As the economy has continued to challenge us more each year, many people have been faced with some hard truths. Personal debt burdens have reached all time highs, people are losing their homes to foreclosure more than ever before and much of this has been reflected in bankruptcy filing patterns over the last decade.
Ups And Downs
Taking a look back to the year 2001, bankruptcy statistics reveal a fairly steady pattern as years prior. The average number of Chapter 13 filings for the nation were slightly less than 500,000 for the year and slightly above 1,000,000 for Chapter 7 cases. This trend continued for the next four years until a large spike in Chapter 7 filings was observed in late 2004 to early 2005, hitting over 1.6 million filings for the year. Interestingly, Chapter 7 filings dropped significantly in 2006 to less than 500,000 filings, with a slight drop in chapter 13 filings the same year.
Why such a huge increase in Chapter 7 filings in 2004-2005 followed by a huge drop in 2006? Some significant changes were made to bankruptcy laws in 2005, which essentially made it more difficult for debtors to qualify for Chapter 7. The changes were meant to prevent abuse of the system and further eliminate those with the financial means of repaying their debts from obtaining a debt elimination discharge in Chapter 7. Two of the most notable changes required that debtors filing for Chapter 7 pass a means test and attend a credit counseling course.

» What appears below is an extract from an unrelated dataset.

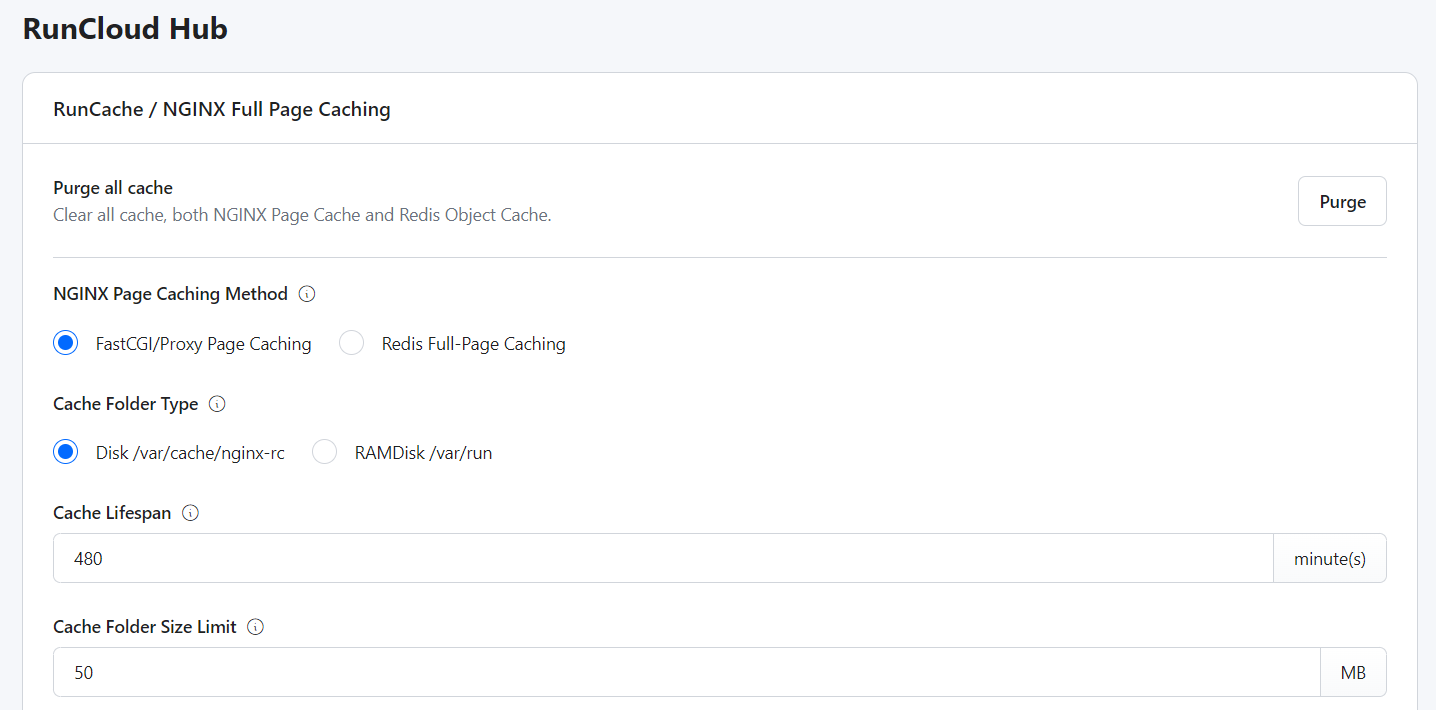Focus the Cache Lifespan field showing 480

(663, 558)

These changes essentially disqualified many debtors, leaving them with the option to file for Chapter 13 instead. Following the bankruptcy law changes in 2005, the number of Chapter 13 filings began to rise again to return to around 500,00 and Chapter 7 cases slowly rose to over 100,000 by the year 2010. The biggest difference in these filing numbers and those seen back in the early 2000’s is that economic pressures have pushed many into legitimate qualifications for Chapter 7 even with the stricter standards from the 2005 law changes.